* **Source document**:

--------------------------------

Hi- I’m a newbie in my 50’s and liked the idea of not having to lift heavy supers and boxes and didn’t want to have to rely on help. I built A box with Corwin’s plans. I installed a package of bees 4/11. I am now scrambling to build a bigger box based on Phil Chandlers books. The Corbin Bell box is TOO small! I’m pissed because I am now worried that my colony is going to swarm- it’s only been just less than a month and they are tight on space. When I bought the plans fo rather golden mean hive, I ordered top bars- they sent me the bars with the pass through- those are dumb and over thought IMO. This colony had no problem building a beautiful sturdy comb off of the flat top bar I had in there as a spacer bar! This is a journey of learning and exploration. BTW I’m also not in it for honey production- mostly for pollinator encouragement and learning.


----------



## msl (Sep 6, 2016)

> I’m pissed because I am now worried that my colony is going to swarm- it’s only been just less than a month and they are tight on space


that is the way with topbars.. split, harvest honey, or swarm!


----------



## ihor (Jun 13, 2018)

I'd be happy to share my top bar hive design with you.
I put 2 quilts (one is wool,the top one is polyester) over the bars, whixh creates a stable temp environment and dissipates some of the humidity.
Send me DM.


----------



## MajKong (Feb 6, 2017)

--------------------------------

* **Stored data**:
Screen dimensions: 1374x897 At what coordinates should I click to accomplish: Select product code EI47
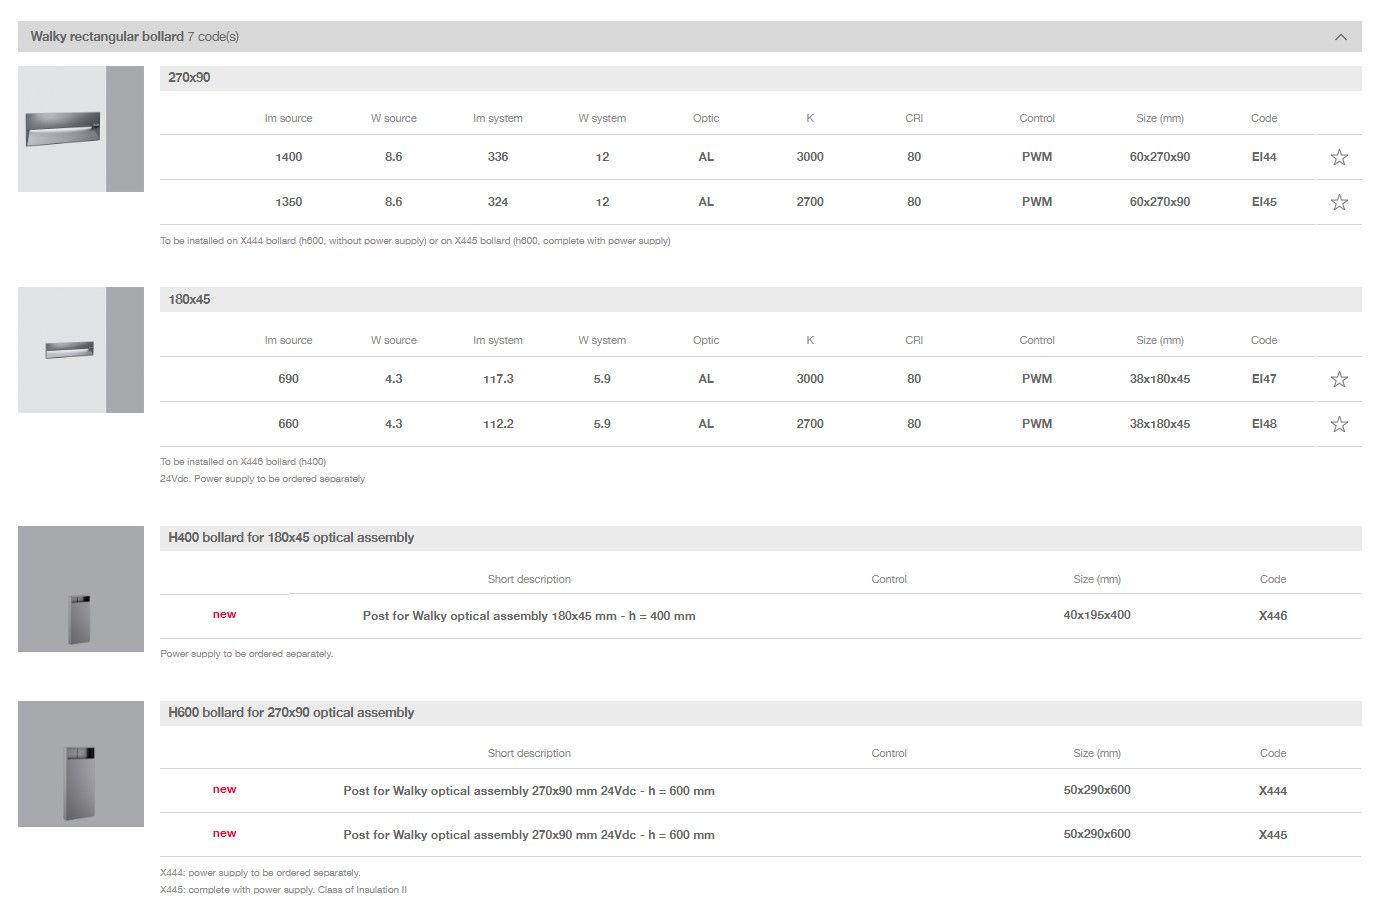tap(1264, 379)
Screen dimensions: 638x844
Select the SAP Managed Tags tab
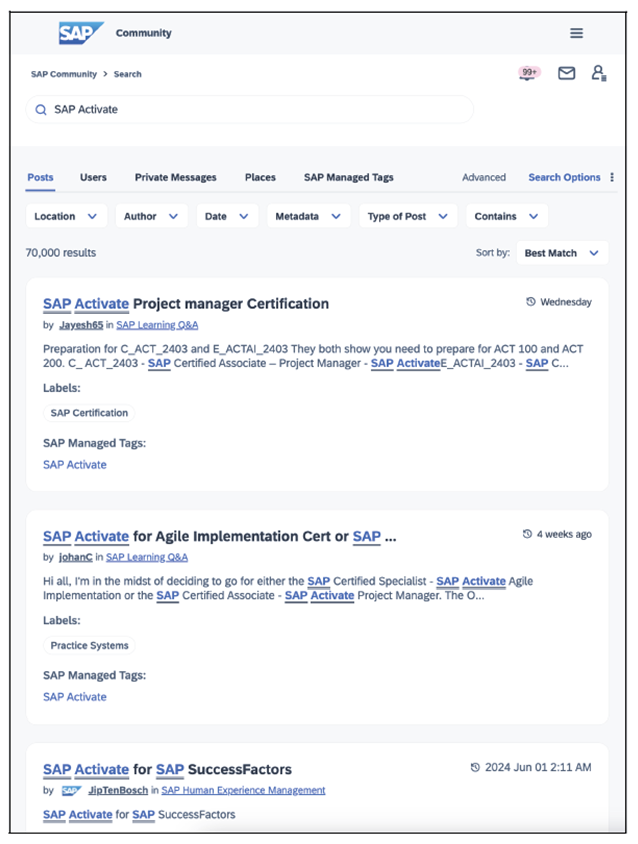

--------------------------------

* **Short task 1**: Reproduce the passage of the top bar hive thread from "Hi- I’m a newbie" up to and including "encouragement and learning.".
* **Short task 2**: In the top bar hive thread, what reason does the poster ihor give for putting two quilts over the bars?
* **Short task 3**: Go on with the top bar hive thread, starting after its last line.
The material has no connection to the forum thread about top bar hives.

* **Task response 1**:
Hi- I’m a newbie in my 50’s and liked the idea of not having to lift heavy supers and boxes and didn’t want to have to rely on help. I built A box with Corwin’s plans. I installed a package of bees 4/11. I am now scrambling to build a bigger box based on Phil Chandlers books. The Corbin Bell box is TOO small! I’m pissed because I am now worried that my colony is going to swarm- it’s only been just less than a month and they are tight on space. When I bought the plans fo rather golden mean hive, I ordered top bars- they sent me the bars with the pass through- those are dumb and over thought IMO. This colony had no problem building a beautiful sturdy comb off of the flat top bar I had in there as a spacer bar! This is a journey of learning and exploration. BTW I’m also not in it for honey production- mostly for pollinator encouragement and learning.

* **Task response 2**: The quilts create a stable temperature environment over the bars and dissipate some of the humidity.

* **Task response 3**:
Marezav said:


> I built A box with Corwin’s plans. I installed a package of bees 4/11. I am now scrambling to build a bigger box based on Phil Chandlers books. The Corbin Bell box is TOO small! I’m pissed because I am now worried that my colony is going to swarm- it’s only been just less than a month and they are tight on space. When I bought the plans fo rather golden mean hive, I ordered top bars- they sent me the bars with the pass through- those are dumb and over thought IMO.


Just use Corwin’s plans and add to the length. It works great that way. That will allow you to swap bars between hives, too.

I think the benefit of the passage holes becomes apparent in winter. It’s an extra step in bar building, but my bees survived the winter with them, so I am still using them. I’m making other modifications instead.

I am thinking of building a Golden Mean Hive to spec and use it to increase my apiary. Once I have enough hives, I can use it as a bait hive or swarm catcher.


----------



## msl (Sep 6, 2016)

> I think the benefit of the passage holes becomes apparent in winter.


I say it's more "bee guardian" malarkey from Corwin to sell overpriced top bar hives to gullible newbies.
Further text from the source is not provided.